Futures slipped as much as 1.2 percent in New York, extending yesterday’s drop. An American Petroleum Institute inventory report after the market closed showed an increase in crude supplies three times larger than analysts expect a separate report from the Energy Department to show later today. Federal Reserve minutes from a March policy meeting showed it plans to hold off from increasing monetary accommodation unless economic expansion falters.
“I don’t think we really have a problem with supply right now,” said Sintje Boie, an analyst at HSH Nordbank in Hamburg who predicts Brent crude will stay at about $120 a barrel until the middle of the year. “We’ll only see oil prices between $130 and $150 if there’s an escalation in the conflict with Iran. But I think we’ll get some kind of diplomatic solution.”
Oil for May delivery declined as much as $1.29 to $102.72 a barrel in electronic trading on the New York Mercantile Exchange. It was at $102.77 as of 1:21 p.m. London time after losing 1.2 percent yesterday. Crude has advanced 4.5 percent this year.
Brent oil for May settlement on the London-based ICE Futures Europe exchange fell as much as 81 cents, or 0.7 percent, to $124.05 a barrel. The European benchmark contract was at a premium of $21.31 to New York futures, compared with $20.85 yesterday, the widest closing level since October.
Oil Stockpiles
U.S. crude inventories probably increased 2.5 million barrels in the week ended March 30 to 355.9 million, the highest since August, according to the median estimate of 11 analysts surveyed by Bloomberg News before today’s Energy Department data.
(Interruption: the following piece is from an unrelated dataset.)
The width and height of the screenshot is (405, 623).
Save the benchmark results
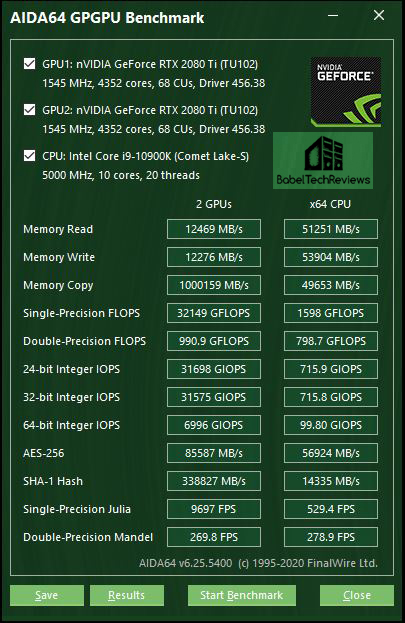[47, 595]
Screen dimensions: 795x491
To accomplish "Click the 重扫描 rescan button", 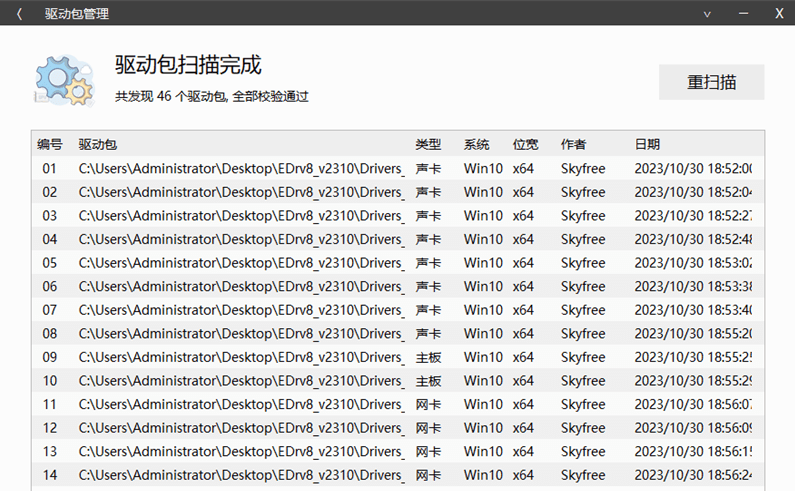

The government report is due at 10:30 a.m. Washington time. The industry-funded API yesterday said supplies gained 7.8 million barrels, the most since Dec. 23.
Gasoline stockpiles are estimated to have decreased 1.4 million barrels and distillate-fuel supplies probably slid 500,000 barrels, according to the survey. Yesterday’s API report showed gasoline inventories fell 4.5 million barrels and distillates dropped 1.4 million.
“While we see builds, we’ll see the crude market under pressure,” said Jonathan Barratt, chief executive of Barratt’s Bulletin, a commodity markets newsletter in Sydney. “Let’s see what the DOE data says. It’s all suggesting the economy is slowing at a time when the Fed is putting the brakes on any form of easing. It could create volatility in the market.”
Mastercard SpendingPulse
The API collects stockpile information on a voluntary basis from operators of refineries, bulk terminals and pipelines. The government requires that reports be filed with the Energy Department for its weekly survey, which is known to traders as the DOE report.
The U.S. is the world’s largest oil consumer. Motorists in the country bought 8.87 million barrels a days of gasoline last week, according to MasterCard Inc.’s SpendingPulse report yesterday. That’s down 3.5 percent from a year earlier.
Oil in New York is falling after the moving average convergence/divergence indicator dropped below zero yesterday for the first time in seven weeks, according to data compiled by Bloomberg. Investors tend to sell contracts when the MACD indicator signals a loss of technical momentum.
In the reported minutes yesterday, the Fed also affirmed its plan, first announced in January, to hold interest rates near zero through late 2014, as the economy’s improvement may not be sufficient to lower the outlook for coming years, according to the minutes released yesterday in Washington.